Chick-fil-A Manager Tells Mom to Cover While Breastfeeding, and ‘Let It Go’ When She Got Angry

Fast food restaurant chain Chick-fil-A, best known for their fried chicken sandwiches, can’t seem to stay out of the headlines—this time, for embarrassing a breastfeeding mom.

Samantha McIntosh was nursing her 7-month-old daughter at lunch with her 9-year-old niece at a Chick-fil-A in Evans, Georgia, when a manager approached her, letting her know there had been a complaint about her breastfeeding. She handed Samantha her jacket and asked her to cover up because of the other children in the restaurant. Samantha was wearing a nursing tank under a long-sleeved shirt, sitting in a booth at the back of the restaurant, showing “absolutely no skin.”

The mom stopped, feeling embarrassed that the manager had brought all of the attention to her. After sitting for a few minutes, her embarrassment turned to anger. A mom sitting behind Samantha who had watched the entire scenario was mutually outraged and asked another manager about the policy on breastfeeding as well as corporate contact information.

A few minutes later, after Samantha’s niece had repeatedly asked why anyone would be offended by the mom feeding her baby, the original manager returned to let Samantha know that it was completely in their rights to ask her to cover up, and that she ought to leave it at that, to just let it go.

Outraged at the manager choosing to embarrass her yet again in front of an entire restaurant, Samantha packed up the kids and left the restaurant, letting her niece know that she had done nothing wrong. She took to Facebook with her now-viral story, reaffirming her disappointment in the establishment’s management and asking if nursing mothers make others uncomfortable.

The overwhelming majority of commenters on the post, which now has over 1.1K reactions and 2.2K comments, shared that breastfeeding doesn’t make them uncomfortable—not that it matters—and that she had every right to feed her baby in the restaurant.

*DATA LISTING*.
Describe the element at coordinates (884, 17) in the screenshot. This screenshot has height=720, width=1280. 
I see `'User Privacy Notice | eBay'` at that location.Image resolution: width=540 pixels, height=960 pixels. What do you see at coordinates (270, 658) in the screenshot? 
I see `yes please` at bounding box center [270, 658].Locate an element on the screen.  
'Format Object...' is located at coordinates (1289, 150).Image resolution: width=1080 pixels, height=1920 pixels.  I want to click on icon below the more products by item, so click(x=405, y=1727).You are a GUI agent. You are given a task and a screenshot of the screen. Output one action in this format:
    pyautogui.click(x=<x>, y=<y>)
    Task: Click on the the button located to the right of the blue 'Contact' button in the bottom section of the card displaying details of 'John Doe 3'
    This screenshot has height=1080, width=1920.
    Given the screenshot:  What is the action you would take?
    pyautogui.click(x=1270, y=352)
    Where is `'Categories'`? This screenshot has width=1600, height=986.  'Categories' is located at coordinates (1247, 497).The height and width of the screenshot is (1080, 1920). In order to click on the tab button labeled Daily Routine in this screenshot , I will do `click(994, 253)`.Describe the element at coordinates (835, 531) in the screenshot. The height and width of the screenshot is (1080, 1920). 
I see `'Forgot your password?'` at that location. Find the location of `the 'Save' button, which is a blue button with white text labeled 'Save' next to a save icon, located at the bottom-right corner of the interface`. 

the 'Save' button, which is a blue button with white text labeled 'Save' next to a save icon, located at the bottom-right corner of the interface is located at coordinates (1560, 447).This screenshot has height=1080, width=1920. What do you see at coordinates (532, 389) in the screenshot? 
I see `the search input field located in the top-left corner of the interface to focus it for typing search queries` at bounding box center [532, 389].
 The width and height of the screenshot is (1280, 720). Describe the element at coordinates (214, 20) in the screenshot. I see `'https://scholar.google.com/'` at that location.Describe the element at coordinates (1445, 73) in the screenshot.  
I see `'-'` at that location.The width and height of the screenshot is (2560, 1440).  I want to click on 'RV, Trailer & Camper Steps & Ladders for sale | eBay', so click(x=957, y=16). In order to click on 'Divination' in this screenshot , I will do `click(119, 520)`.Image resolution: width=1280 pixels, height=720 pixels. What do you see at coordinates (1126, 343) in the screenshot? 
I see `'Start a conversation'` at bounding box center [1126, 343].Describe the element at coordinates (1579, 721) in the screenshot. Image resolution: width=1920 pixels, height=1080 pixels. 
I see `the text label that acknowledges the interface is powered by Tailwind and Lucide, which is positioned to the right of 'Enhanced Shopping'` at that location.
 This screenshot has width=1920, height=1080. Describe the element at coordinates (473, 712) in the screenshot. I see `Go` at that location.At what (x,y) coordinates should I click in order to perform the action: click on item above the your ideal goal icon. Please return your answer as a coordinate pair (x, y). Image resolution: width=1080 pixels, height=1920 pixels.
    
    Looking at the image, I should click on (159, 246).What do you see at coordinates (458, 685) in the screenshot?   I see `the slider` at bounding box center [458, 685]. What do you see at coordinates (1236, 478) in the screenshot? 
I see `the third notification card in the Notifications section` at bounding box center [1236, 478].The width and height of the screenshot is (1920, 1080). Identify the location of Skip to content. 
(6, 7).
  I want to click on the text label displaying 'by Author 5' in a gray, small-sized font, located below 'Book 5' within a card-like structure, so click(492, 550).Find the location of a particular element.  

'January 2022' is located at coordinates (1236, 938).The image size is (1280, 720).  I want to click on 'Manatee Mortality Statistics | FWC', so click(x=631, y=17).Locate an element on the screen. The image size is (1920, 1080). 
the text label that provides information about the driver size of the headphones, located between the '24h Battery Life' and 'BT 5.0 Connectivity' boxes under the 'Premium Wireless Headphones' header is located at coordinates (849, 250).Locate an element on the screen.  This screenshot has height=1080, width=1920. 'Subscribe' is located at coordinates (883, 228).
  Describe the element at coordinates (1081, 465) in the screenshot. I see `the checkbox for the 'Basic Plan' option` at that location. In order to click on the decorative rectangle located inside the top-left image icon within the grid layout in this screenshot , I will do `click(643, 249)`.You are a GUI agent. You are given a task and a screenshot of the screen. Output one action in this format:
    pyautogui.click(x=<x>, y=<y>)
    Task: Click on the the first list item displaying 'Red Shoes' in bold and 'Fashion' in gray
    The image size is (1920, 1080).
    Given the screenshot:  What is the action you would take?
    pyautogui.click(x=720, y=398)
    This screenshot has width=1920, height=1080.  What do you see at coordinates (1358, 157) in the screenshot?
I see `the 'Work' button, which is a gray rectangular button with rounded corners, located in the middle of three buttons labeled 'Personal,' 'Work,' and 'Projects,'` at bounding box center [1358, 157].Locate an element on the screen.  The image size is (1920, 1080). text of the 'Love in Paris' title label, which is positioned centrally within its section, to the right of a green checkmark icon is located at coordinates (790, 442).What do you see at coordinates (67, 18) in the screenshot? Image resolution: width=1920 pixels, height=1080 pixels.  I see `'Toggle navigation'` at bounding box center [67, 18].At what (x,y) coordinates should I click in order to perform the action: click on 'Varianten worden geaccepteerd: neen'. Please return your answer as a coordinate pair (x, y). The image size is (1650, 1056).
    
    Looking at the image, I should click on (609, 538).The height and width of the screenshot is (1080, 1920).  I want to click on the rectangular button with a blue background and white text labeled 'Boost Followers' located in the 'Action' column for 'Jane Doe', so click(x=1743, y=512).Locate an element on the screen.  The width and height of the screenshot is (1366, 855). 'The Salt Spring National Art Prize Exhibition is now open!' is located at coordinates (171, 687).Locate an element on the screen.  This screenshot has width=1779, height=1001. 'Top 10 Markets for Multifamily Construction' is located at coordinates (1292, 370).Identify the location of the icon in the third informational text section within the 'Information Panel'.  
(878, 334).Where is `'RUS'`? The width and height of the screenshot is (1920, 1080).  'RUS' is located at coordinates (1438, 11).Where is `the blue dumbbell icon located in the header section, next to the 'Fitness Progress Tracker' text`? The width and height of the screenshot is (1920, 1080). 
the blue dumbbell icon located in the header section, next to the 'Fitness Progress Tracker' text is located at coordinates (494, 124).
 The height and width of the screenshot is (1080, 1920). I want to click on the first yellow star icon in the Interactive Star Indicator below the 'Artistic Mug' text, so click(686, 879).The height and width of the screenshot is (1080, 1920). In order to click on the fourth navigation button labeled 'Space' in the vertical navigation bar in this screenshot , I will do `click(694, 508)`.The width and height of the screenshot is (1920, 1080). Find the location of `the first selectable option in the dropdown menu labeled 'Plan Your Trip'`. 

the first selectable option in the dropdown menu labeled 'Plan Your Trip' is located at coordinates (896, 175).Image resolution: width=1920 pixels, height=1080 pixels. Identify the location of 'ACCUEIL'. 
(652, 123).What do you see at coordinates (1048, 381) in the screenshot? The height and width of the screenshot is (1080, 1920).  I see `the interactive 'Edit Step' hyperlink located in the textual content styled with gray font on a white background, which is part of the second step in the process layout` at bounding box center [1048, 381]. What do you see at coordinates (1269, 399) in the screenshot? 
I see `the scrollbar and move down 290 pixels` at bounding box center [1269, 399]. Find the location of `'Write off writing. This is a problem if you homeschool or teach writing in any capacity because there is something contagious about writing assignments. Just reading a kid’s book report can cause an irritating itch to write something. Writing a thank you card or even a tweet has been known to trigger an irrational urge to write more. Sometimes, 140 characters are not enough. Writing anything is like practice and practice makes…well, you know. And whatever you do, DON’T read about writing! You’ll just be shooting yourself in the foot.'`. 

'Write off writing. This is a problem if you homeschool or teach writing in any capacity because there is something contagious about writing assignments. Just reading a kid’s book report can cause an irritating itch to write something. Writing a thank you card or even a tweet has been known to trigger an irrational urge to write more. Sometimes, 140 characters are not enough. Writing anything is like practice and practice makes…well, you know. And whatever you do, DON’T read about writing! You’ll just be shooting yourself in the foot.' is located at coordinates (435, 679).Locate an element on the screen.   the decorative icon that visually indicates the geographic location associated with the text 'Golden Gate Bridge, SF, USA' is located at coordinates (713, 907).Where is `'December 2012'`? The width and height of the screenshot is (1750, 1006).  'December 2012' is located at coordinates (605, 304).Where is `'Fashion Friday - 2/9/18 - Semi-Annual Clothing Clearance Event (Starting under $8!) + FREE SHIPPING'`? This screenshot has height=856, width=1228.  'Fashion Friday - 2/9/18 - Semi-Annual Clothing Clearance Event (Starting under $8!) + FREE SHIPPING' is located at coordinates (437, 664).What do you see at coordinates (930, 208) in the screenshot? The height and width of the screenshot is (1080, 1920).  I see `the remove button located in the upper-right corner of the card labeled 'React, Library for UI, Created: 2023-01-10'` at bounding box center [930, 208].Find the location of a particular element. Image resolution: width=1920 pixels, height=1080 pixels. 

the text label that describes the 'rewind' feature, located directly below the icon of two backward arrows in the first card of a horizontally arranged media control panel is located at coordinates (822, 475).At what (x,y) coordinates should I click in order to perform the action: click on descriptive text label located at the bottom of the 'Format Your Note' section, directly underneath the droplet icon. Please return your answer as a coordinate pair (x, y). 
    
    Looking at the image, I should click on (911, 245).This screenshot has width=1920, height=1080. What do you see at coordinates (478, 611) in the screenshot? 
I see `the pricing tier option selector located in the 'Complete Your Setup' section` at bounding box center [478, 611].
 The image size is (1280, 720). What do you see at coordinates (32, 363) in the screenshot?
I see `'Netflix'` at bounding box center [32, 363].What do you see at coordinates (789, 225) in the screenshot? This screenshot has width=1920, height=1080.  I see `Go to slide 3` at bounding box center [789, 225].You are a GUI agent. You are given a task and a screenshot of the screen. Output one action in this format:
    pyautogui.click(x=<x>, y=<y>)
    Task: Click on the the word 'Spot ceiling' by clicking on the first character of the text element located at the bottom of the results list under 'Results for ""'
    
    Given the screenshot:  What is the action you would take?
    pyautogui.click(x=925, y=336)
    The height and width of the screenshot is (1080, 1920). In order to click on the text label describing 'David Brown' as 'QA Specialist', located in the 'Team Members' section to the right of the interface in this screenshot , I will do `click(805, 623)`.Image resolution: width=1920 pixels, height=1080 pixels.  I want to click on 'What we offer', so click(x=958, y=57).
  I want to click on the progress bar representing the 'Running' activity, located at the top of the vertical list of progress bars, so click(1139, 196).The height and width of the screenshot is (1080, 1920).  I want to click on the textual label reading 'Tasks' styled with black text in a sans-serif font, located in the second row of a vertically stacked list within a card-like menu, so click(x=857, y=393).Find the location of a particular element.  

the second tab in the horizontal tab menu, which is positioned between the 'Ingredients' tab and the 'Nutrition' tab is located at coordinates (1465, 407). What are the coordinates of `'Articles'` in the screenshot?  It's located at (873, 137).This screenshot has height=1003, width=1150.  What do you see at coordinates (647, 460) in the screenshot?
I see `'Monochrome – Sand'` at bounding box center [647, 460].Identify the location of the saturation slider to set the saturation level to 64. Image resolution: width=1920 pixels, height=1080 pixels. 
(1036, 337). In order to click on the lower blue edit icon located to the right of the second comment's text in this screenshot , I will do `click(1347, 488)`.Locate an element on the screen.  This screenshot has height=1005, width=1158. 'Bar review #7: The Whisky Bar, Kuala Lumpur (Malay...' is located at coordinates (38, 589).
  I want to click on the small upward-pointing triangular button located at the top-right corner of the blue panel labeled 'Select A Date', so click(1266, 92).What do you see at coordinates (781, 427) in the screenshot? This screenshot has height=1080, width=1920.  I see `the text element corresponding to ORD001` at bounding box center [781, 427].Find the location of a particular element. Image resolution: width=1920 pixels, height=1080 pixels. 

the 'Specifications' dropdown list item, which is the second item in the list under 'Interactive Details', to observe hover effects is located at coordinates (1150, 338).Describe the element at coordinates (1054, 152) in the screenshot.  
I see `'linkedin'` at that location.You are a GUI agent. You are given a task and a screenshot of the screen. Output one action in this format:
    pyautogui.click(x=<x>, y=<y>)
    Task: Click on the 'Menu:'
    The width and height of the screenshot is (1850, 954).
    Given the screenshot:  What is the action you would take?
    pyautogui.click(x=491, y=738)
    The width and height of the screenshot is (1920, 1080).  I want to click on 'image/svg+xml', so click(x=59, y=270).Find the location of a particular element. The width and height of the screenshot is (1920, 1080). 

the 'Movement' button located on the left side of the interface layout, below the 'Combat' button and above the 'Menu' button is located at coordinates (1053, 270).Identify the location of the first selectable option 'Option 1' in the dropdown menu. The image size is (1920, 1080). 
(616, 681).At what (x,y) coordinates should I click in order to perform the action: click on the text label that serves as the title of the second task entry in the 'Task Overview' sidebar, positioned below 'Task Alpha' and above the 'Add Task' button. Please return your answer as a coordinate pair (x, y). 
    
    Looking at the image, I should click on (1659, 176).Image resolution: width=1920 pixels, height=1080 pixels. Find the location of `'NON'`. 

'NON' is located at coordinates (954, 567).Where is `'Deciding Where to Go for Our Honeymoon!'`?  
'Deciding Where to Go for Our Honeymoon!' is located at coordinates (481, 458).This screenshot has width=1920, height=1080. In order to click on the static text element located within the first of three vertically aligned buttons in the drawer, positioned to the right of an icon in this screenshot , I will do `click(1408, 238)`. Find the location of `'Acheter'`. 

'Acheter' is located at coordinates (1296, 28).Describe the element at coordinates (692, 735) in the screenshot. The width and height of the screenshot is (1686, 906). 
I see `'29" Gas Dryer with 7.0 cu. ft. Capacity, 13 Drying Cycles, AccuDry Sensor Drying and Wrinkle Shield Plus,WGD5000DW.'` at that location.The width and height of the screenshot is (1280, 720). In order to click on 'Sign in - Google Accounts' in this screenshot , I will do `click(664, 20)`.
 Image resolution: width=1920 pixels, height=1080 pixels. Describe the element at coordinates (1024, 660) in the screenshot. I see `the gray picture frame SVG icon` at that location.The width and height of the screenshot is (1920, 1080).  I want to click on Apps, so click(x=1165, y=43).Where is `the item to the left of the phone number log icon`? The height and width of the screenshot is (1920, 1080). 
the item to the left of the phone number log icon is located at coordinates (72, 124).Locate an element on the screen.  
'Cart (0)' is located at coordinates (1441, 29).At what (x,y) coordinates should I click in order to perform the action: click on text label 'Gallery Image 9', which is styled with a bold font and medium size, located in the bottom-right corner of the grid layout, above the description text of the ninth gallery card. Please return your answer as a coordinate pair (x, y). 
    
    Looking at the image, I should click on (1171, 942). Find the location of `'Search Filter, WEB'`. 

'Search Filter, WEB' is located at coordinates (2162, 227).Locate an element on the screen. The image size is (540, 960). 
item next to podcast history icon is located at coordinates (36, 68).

*WORK ORDER A*.
Repeat word for word the passage of the breastfeeding article from "A few minutes later, after" up to and including "just let it go.".
*WORK ORDER B*.
Answer these questions from the breastfeeding article:
(i) How old was the daughter Samantha McIntosh was nursing?
(ii) In what town and state was the Chick-fil-A?
(iii) What did the manager hand Samantha when asking her to cover up?
Work from the breastfeeding article alone, not from the material.

*EXERCISE RESULT A*.
A few minutes later, after Samantha’s niece had repeatedly asked why anyone would be offended by the mom feeding her baby, the original manager returned to let Samantha know that it was completely in their rights to ask her to cover up, and that she ought to leave it at that, to just let it go.

*EXERCISE RESULT B*.
(i) 7 months old
(ii) Evans, Georgia
(iii) Her jacket